National Living Wage now in force
The introduction of the National Living Wage (NLW) on 1 April 2016 is one of the most significant developments of the year so far and is still proving controversial with many employers. According to the Office for Budget Responsibility, 1.3 million workers will be paid the new NLW this year, increasing to 2.9 million workers by 2020.
There are significant consequences for not complying with the NMW and NLW. HMRC continues to have responsibility for enforcement. The financial penalty for non-payment doubled to 200% of the arrears due to the worker for pay reference periods on or after 1 April 2016 (this will be halved if the arrears are paid within 14 days) and the maximum fine for non-payment remains at £20,000 per worker. Finally, don't forget the government's well- publicised policy of naming and shaming employers for not paying the NMW.

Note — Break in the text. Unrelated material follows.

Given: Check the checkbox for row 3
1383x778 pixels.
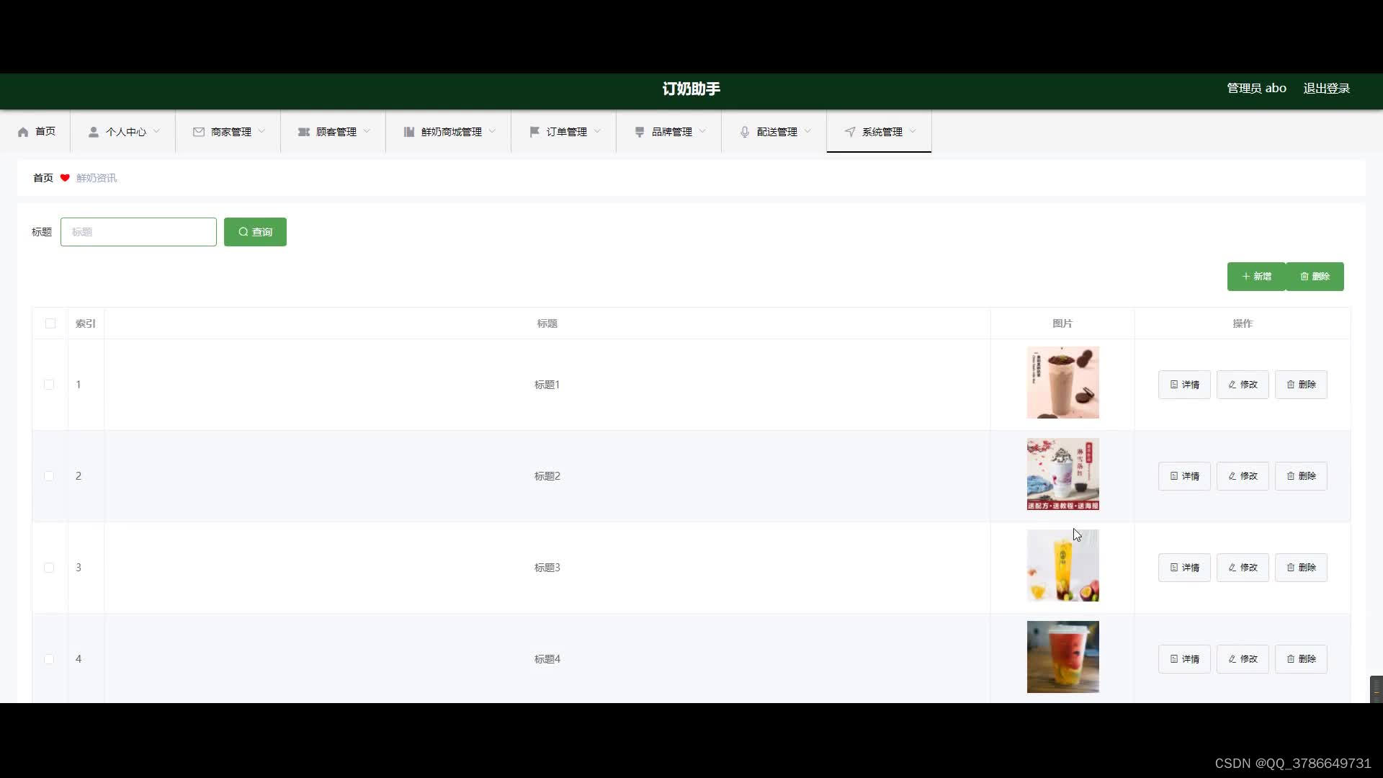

The NLW is £7.20 an hour and is a new, additional, top rate of the National Minimum Wage (NMW) payable to workers aged 25 and over. The other NMW hourly rates are as follows:
- adult rate (ages 21 to 24) £6.70 (increasing to £6.90 in October 2016)
- development rate (ages 18-20) £5.30 (increasing to £5.55)
- youth rate (under 18) £3.87 (increasing to £4.00)
- apprentice rate (under 19 or within the first 12 months of apprenticeship) £3.30 (increasing to £3.40).
There will be no change to the NLW in October 2016 but it is intended that the NLW will increase to £9 an hour by 2020.
According to the Resolution Foundation, which monitors the living standards of people on modest incomes, around a third of workers in low pay areas will benefit from the introduction of the NLW. Three groups will benefit in particular: women who are over-represented in minimum wage jobs, workers between the ages of 25 to 30 and people still working over the age of 66. However the impact of the NLW will vary across the country with workers in London and the south east seeing relatively little change.
In terms of the impact of the NLW on specific business sectors, the care sector faces particular challenges, especially in Wales, where many people are employed in it and where much of the sector's income is generated by the public sector.
There is some concern that the NLW will mean that employers will perhaps seek to recruit younger staff or indeed reduce the number of staff, delay investment plans or reduce overtime or other benefits. On the other hand, many employers have chosen to pay the unrelated (and not to be confused with) voluntary Living Wage which is currently £9.40 an hour for London and £8.25 outside London. An estimated 2,300 employers are paying the Living Wage with an impressive 635 of these in Wales.